The Roles of Ras in Controlling Cell Fate – A Yeast Model of Oncogenic Potential

The dynamic nature and diverse functionality of intracellular lipid droplets is associated with many cellular processes and signalling pathways, that collectively coordinate the maintenance of cellular health, adaptability, and survival. Lipid droplet regulation is intrinsically linked to the state of lipid metabolism within the intracellular environment, being essential in ensuring lipid levels in the cytosol are appropriately maintained, to prevent states of lipid starvation or lipotoxicity. The regulatory mediators of lipid droplet biogenesis and maintenance are poorly defined, alongside the full extent of interactions that are shared between lipid droplets and other organelles of the cell. The aims of this study were to investigate the link between the mitochondria and lipid droplets, specifically identifying how lipid droplet regulation was affected by the induction of mitochondrial dysfunction - by the loss of Cytochrome c oxidase (COX) function.

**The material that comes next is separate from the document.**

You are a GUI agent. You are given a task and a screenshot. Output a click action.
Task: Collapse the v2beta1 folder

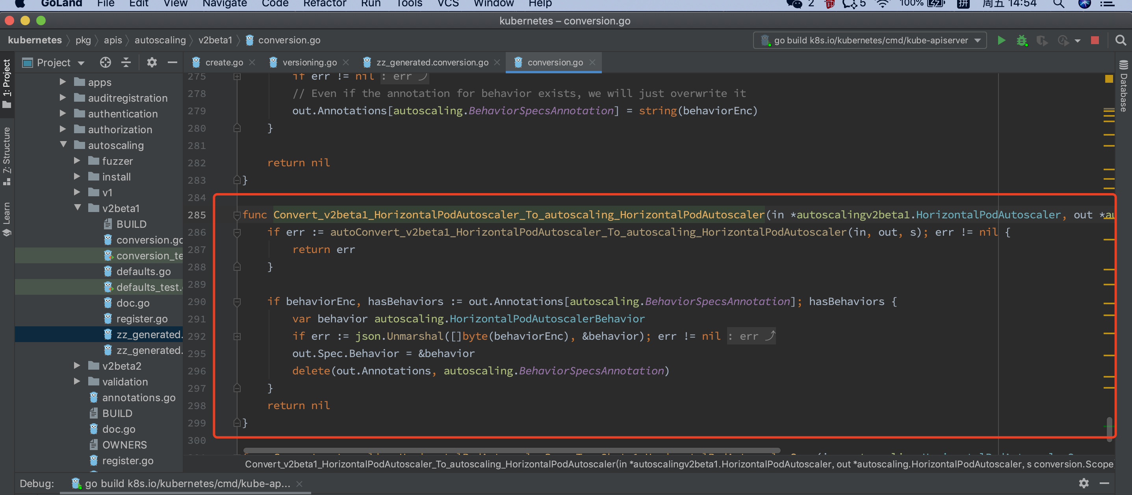[x=78, y=207]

The role of Ras2 and Yno1 signalling were also identified as points of interest to elicit the signalling pathways associated with lipid droplet regulation. Through the visualisation of cells using fluorescent microscopy and the additional analysis of the neutral lipid content of cells using flow cytometry, the levels of intracellular lipid droplets were assessed. Findings in this study suggest that mitochondrial dysfunction, induced by the loss of COX function, leads to lipid droplet dysregulation. Furthermore, Ras2 signalling appears to be essential in this regulation, promoting the increase in lipid droplets following exposure to the appropriate stimuli. Interestingly, the NADPH oxidase Yno1 also appears to have a role in the regulation of lipid droplets, while also interacting with Ras2 - thus suggesting that multiple layers of regulation, involving both Yno1 and Ras2 signalling, exist to appropriately regulate levels of intracellular lipid droplet. Detailing these intracellular signalling pathways that regulate lipid droplets is key in understanding the depth of functionality associated with lipid droplets in S. cerevisiae. Developing this understanding may help us to understand the pathophysiology of diseases associated with both mitochondrial dysfunction and lipid droplet dysregulation as well as providing new avenues to explore for the treatment of such condition.